Detecting grasping points is a key problem in cloth manipulation. Most current approaches follow a multiple re-grasp strategy for this purpose, in which clothes are sequentially grasped from different points until one of them yields to a desired configuration. In this paper, by contrast, we circumvent the need for multiple re-graspings by building a robust detector that identifies the grasping points, generally in one single step, even when clothes are highly wrinkled. In order to handle the large variability a deformed cloth may have, we build a Bag of Features based detector that combines appearance and 3D geometry features. An image is scanned using a sliding window with a linear classifier, and the candidate windows are refined using a non-linear SVM and a “grasp goodness” criterion to select the best grasping point. We demonstrate our approach detecting collars in deformed polo shirts, using a Kinect camera.
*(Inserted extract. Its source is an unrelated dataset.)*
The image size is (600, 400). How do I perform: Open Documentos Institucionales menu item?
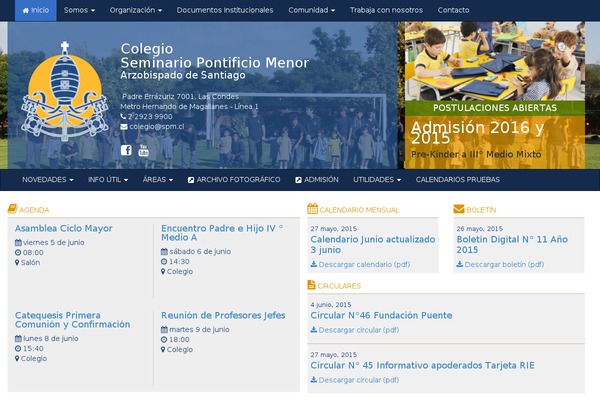[x=225, y=10]
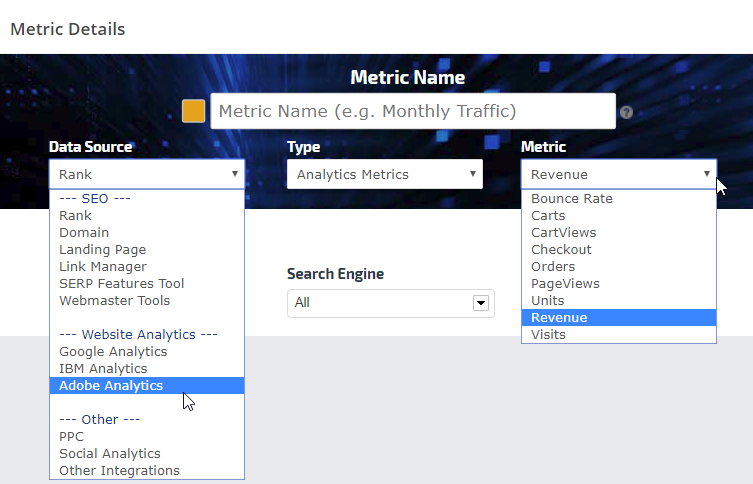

Experimental results show a good performance of the proposed method not only in identifying the same trained textile object part under severe deformations and occlusions, but also the corresponding part in other clothes, exhibiting a degree of generalization.




Categories

feature extraction, manipulators, object detection, pattern classification, robot vision, service robots.

Author keywords

robot manipulation, part detection, flexible objects

Scientific reference

A. Ramisa, G. Alenyà, F. Moreno-Noguer and C. Torras. Using depth and appearance features for informed robot grasping of highly wrinkled clothes, 2012 IEEE International Conference on Robotics and Automation, 2012, Saint Paul, MN, USA, pp. 1703-1708, IEEE.